Il Segretario generale delle Nazioni Unite António Guterres ha «condannato con forza» l’attacco dell’esercito russo di sabato a un edificio residenziale nella città ucraina orientale di Dnipro, che finora ha causato 40 morti.
La vice portavoce di Guterres, Stephanie Tremblay, ha sottolineato che «gli attacchi ai civili e alle infrastrutture civili violano il diritto umanitario internazionale». «Devono finire immediatamente», ha detto.
Tremblay ha anche detto che il Segretario generale ha trasmesso «le sue più sentite condoglianze alle famiglie delle vittime dell’attacco a Dnipro e augura una pronta guarigione ai feriti», secondo una dichiarazione.

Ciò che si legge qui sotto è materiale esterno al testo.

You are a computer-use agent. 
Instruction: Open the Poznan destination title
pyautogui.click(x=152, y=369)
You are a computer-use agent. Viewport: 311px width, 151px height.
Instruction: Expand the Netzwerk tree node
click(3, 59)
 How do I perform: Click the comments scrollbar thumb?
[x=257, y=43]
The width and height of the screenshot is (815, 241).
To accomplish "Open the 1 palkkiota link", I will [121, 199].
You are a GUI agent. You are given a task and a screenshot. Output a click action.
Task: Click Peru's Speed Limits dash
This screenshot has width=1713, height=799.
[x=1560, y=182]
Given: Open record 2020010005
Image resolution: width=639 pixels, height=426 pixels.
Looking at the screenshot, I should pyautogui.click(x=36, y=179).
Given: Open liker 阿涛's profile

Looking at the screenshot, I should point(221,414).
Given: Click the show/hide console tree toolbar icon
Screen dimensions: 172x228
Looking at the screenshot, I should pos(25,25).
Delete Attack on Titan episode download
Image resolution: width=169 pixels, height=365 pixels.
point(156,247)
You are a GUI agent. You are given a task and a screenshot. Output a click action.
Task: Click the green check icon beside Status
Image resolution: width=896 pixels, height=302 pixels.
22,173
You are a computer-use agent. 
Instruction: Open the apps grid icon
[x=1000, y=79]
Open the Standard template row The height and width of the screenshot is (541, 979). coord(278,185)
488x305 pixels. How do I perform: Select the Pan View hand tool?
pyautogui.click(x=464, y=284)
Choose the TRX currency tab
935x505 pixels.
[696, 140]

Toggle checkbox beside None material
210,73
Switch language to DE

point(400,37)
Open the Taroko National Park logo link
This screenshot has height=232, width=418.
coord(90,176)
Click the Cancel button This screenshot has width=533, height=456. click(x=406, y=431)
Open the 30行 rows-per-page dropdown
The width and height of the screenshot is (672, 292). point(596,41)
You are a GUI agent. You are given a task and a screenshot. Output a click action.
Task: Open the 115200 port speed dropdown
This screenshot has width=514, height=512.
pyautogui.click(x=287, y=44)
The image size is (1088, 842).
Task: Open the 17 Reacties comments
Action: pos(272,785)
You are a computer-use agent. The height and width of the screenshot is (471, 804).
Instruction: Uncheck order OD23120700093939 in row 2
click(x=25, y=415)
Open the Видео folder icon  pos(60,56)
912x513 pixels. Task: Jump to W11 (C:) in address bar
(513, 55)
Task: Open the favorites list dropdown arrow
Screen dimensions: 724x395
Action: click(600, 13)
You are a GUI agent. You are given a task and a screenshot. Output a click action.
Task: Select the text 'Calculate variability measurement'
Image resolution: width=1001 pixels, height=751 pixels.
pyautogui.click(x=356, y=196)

Lunedì le autorità ucraine hanno dichiarato che 40 persone, tra cui tre bambini, sono state uccise nell’attacco russo del fine settimana.
Inoltre, 75 persone sono rimaste ferite, 14 delle quali minorenni, mentre più di trenta persone risultano disperse. I servizi di emergenza sono riusciti a salvare circa 40 persone, tra cui sei bambini.
Il primo ministro ucraino Denis Shmigal ha riferito domenica che il giorno precedente l’Ucraina è stata bersaglio di oltre 30 missili lanciati dalle forze armate russe, 20 dei quali sono stati abbattuti dai sistemi di difesa.